--- DATA SUPPLIED ---
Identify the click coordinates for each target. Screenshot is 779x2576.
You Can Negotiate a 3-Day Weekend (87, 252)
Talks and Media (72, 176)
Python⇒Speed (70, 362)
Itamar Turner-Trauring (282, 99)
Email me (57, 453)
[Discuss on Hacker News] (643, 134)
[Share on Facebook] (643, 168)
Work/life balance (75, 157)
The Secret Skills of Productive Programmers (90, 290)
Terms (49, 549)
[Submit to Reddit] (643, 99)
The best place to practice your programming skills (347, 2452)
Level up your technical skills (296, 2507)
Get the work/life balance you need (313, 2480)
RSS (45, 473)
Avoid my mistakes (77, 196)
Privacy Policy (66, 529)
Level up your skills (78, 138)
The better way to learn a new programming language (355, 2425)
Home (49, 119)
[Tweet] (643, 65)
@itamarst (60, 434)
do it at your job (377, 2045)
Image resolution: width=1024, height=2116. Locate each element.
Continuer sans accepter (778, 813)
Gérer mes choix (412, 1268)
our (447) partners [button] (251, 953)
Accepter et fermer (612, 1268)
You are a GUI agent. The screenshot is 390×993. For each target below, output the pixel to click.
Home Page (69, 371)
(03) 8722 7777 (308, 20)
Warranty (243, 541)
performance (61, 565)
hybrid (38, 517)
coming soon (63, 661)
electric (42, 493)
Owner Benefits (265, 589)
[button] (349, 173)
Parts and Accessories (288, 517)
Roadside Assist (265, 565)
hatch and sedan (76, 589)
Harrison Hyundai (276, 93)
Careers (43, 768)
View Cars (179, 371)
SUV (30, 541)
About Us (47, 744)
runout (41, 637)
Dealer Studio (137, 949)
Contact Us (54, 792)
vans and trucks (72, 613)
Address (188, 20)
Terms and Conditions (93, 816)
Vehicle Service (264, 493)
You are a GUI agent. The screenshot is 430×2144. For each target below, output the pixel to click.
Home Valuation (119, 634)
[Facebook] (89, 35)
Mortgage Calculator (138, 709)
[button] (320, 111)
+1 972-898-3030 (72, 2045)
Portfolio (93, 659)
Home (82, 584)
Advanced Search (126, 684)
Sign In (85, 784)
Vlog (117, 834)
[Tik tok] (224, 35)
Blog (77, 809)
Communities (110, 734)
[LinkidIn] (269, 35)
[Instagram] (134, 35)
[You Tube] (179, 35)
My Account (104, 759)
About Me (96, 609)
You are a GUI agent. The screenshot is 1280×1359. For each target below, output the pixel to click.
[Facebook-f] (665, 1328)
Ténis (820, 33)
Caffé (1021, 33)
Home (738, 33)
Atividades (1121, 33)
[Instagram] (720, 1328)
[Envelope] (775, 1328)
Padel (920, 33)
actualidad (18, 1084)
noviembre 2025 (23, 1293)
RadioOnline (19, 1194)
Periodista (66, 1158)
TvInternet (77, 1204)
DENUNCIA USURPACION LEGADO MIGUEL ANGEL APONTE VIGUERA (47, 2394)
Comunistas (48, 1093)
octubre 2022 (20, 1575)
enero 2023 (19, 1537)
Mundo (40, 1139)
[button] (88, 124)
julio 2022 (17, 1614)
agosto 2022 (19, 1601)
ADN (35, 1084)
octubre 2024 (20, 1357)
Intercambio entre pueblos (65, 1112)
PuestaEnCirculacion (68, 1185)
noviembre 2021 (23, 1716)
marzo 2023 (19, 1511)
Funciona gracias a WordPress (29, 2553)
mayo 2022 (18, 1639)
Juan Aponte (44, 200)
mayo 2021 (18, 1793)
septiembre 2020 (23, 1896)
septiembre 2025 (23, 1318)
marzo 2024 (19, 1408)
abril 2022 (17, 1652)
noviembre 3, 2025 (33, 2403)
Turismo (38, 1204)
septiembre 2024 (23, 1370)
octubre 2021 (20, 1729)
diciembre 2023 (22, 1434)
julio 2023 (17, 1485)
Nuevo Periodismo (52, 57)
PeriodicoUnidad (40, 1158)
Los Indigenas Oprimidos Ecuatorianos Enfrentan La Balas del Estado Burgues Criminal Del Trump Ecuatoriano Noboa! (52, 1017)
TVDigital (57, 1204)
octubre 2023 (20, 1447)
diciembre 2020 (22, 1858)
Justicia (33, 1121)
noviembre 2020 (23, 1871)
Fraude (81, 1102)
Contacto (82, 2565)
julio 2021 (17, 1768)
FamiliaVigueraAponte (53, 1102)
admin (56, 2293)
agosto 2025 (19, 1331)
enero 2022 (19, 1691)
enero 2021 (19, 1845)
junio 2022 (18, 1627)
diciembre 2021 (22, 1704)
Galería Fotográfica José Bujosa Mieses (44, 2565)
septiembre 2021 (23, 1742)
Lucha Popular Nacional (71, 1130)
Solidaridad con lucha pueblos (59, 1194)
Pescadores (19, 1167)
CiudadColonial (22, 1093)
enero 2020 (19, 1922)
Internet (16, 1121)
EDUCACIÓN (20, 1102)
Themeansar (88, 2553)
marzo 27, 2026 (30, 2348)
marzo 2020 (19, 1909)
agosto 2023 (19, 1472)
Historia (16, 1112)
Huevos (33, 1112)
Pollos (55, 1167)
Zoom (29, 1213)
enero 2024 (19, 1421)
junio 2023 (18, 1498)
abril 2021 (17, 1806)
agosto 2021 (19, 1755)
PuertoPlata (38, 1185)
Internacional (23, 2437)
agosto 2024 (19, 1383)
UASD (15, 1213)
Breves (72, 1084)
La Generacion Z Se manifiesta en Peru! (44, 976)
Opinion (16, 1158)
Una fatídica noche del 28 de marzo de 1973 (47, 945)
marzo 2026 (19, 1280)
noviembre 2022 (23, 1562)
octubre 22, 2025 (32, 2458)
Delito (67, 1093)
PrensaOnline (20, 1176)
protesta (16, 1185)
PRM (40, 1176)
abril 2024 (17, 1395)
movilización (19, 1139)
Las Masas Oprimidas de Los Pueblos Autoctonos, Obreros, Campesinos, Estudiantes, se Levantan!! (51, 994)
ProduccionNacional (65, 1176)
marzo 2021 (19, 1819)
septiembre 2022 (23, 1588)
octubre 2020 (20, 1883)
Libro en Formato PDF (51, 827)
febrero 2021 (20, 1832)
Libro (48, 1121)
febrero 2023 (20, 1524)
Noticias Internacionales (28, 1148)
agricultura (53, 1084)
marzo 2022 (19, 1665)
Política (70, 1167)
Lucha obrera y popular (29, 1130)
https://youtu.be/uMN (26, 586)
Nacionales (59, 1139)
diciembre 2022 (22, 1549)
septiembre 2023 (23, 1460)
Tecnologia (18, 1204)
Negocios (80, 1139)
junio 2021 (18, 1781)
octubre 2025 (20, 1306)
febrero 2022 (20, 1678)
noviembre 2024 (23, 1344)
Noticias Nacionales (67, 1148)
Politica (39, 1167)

--- TASK BRIEF ---
What do the records say? Quote them all exactly.

--- OUTPUT OF THE EXERCISE ---
Identify the click coordinates for each target. Screenshot is 779x2576.
You Can Negotiate a 3-Day Weekend (87, 252)
Talks and Media (72, 176)
Python⇒Speed (70, 362)
Itamar Turner-Trauring (282, 99)
Email me (57, 453)
[Discuss on Hacker News] (643, 134)
[Share on Facebook] (643, 168)
Work/life balance (75, 157)
The Secret Skills of Productive Programmers (90, 290)
Terms (49, 549)
[Submit to Reddit] (643, 99)
The best place to practice your programming skills (347, 2452)
Level up your technical skills (296, 2507)
Get the work/life balance you need (313, 2480)
RSS (45, 473)
Avoid my mistakes (77, 196)
Privacy Policy (66, 529)
Level up your skills (78, 138)
The better way to learn a new programming language (355, 2425)
Home (49, 119)
[Tweet] (643, 65)
@itamarst (60, 434)
do it at your job (377, 2045)
Image resolution: width=1024, height=2116. Locate each element.
Continuer sans accepter (778, 813)
Gérer mes choix (412, 1268)
our (447) partners [button] (251, 953)
Accepter et fermer (612, 1268)
You are a GUI agent. The screenshot is 390×993. For each target below, output the pixel to click.
Home Page (69, 371)
(03) 8722 7777 (308, 20)
Warranty (243, 541)
performance (61, 565)
hybrid (38, 517)
coming soon (63, 661)
electric (42, 493)
Owner Benefits (265, 589)
[button] (349, 173)
Parts and Accessories (288, 517)
Roadside Assist (265, 565)
hatch and sedan (76, 589)
Harrison Hyundai (276, 93)
Careers (43, 768)
View Cars (179, 371)
SUV (30, 541)
About Us (47, 744)
runout (41, 637)
Dealer Studio (137, 949)
Contact Us (54, 792)
vans and trucks (72, 613)
Address (188, 20)
Terms and Conditions (93, 816)
Vehicle Service (264, 493)
You are a GUI agent. The screenshot is 430×2144. For each target below, output the pixel to click.
Home Valuation (119, 634)
[Facebook] (89, 35)
Mortgage Calculator (138, 709)
[button] (320, 111)
+1 972-898-3030 (72, 2045)
Portfolio (93, 659)
Home (82, 584)
Advanced Search (126, 684)
Sign In (85, 784)
Vlog (117, 834)
[Tik tok] (224, 35)
Blog (77, 809)
Communities (110, 734)
[LinkidIn] (269, 35)
[Instagram] (134, 35)
[You Tube] (179, 35)
My Account (104, 759)
About Me (96, 609)
You are a GUI agent. The screenshot is 1280×1359. For each target below, output the pixel to click.
[Facebook-f] (665, 1328)
Ténis (820, 33)
Caffé (1021, 33)
Home (738, 33)
Atividades (1121, 33)
[Instagram] (720, 1328)
[Envelope] (775, 1328)
Padel (920, 33)
actualidad (18, 1084)
noviembre 2025 (23, 1293)
RadioOnline (19, 1194)
Periodista (66, 1158)
TvInternet (77, 1204)
DENUNCIA USURPACION LEGADO MIGUEL ANGEL APONTE VIGUERA (47, 2394)
Comunistas (48, 1093)
octubre 2022 (20, 1575)
enero 2023 (19, 1537)
Mundo (40, 1139)
[button] (88, 124)
julio 2022 (17, 1614)
agosto 2022 (19, 1601)
ADN (35, 1084)
octubre 2024 (20, 1357)
Intercambio entre pueblos (65, 1112)
PuestaEnCirculacion (68, 1185)
noviembre 2021 (23, 1716)
marzo 2023 (19, 1511)
Funciona gracias a WordPress (29, 2553)
mayo 2022 (18, 1639)
Juan Aponte (44, 200)
mayo 2021 (18, 1793)
septiembre 2020 (23, 1896)
septiembre 2025 (23, 1318)
marzo 2024 (19, 1408)
abril 2022 (17, 1652)
noviembre 3, 2025 (33, 2403)
Turismo (38, 1204)
septiembre 2024 (23, 1370)
octubre 2021 (20, 1729)
diciembre 2023 (22, 1434)
julio 2023 (17, 1485)
Nuevo Periodismo (52, 57)
PeriodicoUnidad (40, 1158)
Los Indigenas Oprimidos Ecuatorianos Enfrentan La Balas del Estado Burgues Criminal Del Trump Ecuatoriano Noboa! (52, 1017)
TVDigital (57, 1204)
octubre 2023 (20, 1447)
diciembre 2020 (22, 1858)
Justicia (33, 1121)
noviembre 2020 (23, 1871)
Fraude (81, 1102)
Contacto (82, 2565)
julio 2021 (17, 1768)
FamiliaVigueraAponte (53, 1102)
admin (56, 2293)
agosto 2025 (19, 1331)
enero 2022 (19, 1691)
enero 2021 (19, 1845)
junio 2022 (18, 1627)
diciembre 2021 (22, 1704)
Galería Fotográfica José Bujosa Mieses (44, 2565)
septiembre 2021 (23, 1742)
Lucha Popular Nacional (71, 1130)
Solidaridad con lucha pueblos (59, 1194)
Pescadores (19, 1167)
CiudadColonial (22, 1093)
enero 2020 (19, 1922)
Internet (16, 1121)
EDUCACIÓN (20, 1102)
Themeansar (88, 2553)
marzo 27, 2026 (30, 2348)
marzo 2020 (19, 1909)
agosto 2023 (19, 1472)
Historia (16, 1112)
Huevos (33, 1112)
Pollos (55, 1167)
Zoom (29, 1213)
enero 2024 (19, 1421)
junio 2023 (18, 1498)
abril 2021 (17, 1806)
agosto 2021 (19, 1755)
PuertoPlata (38, 1185)
Internacional (23, 2437)
agosto 2024 (19, 1383)
UASD (15, 1213)
Breves (72, 1084)
La Generacion Z Se manifiesta en Peru! (44, 976)
Opinion (16, 1158)
Una fatídica noche del 28 de marzo de 1973 (47, 945)
marzo 2026 (19, 1280)
noviembre 2022 (23, 1562)
octubre 22, 2025 (32, 2458)
Delito (67, 1093)
PrensaOnline (20, 1176)
protesta (16, 1185)
PRM (40, 1176)
abril 2024 (17, 1395)
movilización (19, 1139)
Las Masas Oprimidas de Los Pueblos Autoctonos, Obreros, Campesinos, Estudiantes, se Levantan!! (51, 994)
ProduccionNacional (65, 1176)
marzo 2021 (19, 1819)
septiembre 2022 (23, 1588)
octubre 2020 (20, 1883)
Libro en Formato PDF (51, 827)
febrero 2021 (20, 1832)
Libro (48, 1121)
febrero 2023 (20, 1524)
Noticias Internacionales (28, 1148)
agricultura (53, 1084)
marzo 2022 (19, 1665)
Política (70, 1167)
Lucha obrera y popular (29, 1130)
https://youtu.be/uMN (26, 586)
Nacionales (59, 1139)
diciembre 2022 (22, 1549)
septiembre 2023 (23, 1460)
Tecnologia (18, 1204)
Negocios (80, 1139)
junio 2021 (18, 1781)
octubre 2025 (20, 1306)
febrero 2022 (20, 1678)
noviembre 2024 (23, 1344)
Noticias Nacionales (67, 1148)
Politica (39, 1167)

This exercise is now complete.